News
SDSC Participates in HPC Education Project to Produce New Cyber Training Catalog
Published April 24, 2025
Computational Data Scientist Mary Thomas of the San Diego Supercomputer Center (SDSC), part of the UC San Diego School of Computing, Information and Data Sciences, has been participating in a U.S. multi-institutional initiative that streamlines discovery and collaboration through an innovative cyber training catalog. In an effort to enhance access to and sharing of cyber training resources, the High Performance Computing-Education (HPC-ED) project has integrated an intuitive interface, structured metadata and active community engagement.
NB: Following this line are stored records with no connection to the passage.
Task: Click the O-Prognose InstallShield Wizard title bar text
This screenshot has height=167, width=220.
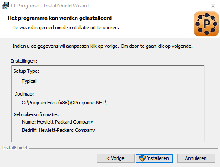Action: pos(50,6)
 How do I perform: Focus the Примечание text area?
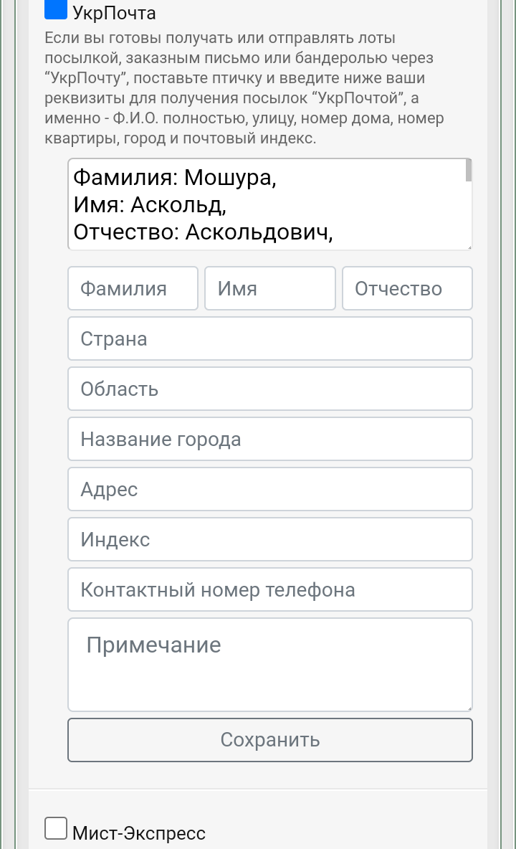pos(270,665)
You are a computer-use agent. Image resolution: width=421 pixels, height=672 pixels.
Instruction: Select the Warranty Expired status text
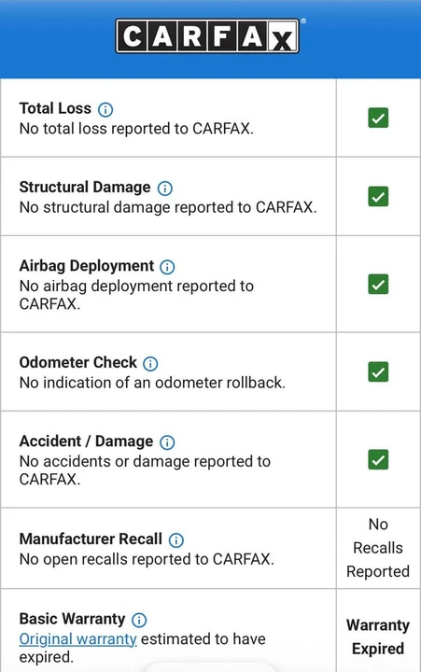(378, 637)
“Our HPC-ED team is creating a system that allows training material owners to share their resources while maintaining ownership,” Thomas said. “Organizations can also enrich their local portals with shared materials, ultimately broadening the reach of valuable educational tools.”
The work has been published in the Journal of Computational Science Education. In addition to Thomas and Jiesen Zhang at SDSC, co-authors are HPC-ED project team members Susan Mehringer, Richard Knepper and Zilu Wang of the Center for Advanced Computing at Cornell University; Katharine Cahill of the New Jersey Institute of Technology; Charlie Dey of the Texas Advanced Computing Center; Brian Guilfoos of the Ohio Supercomputer Center; David Joiner of Kean University; John-Paul Navarro of Argonne National Laboratory and Jeaime Powell of Omnibond Systems.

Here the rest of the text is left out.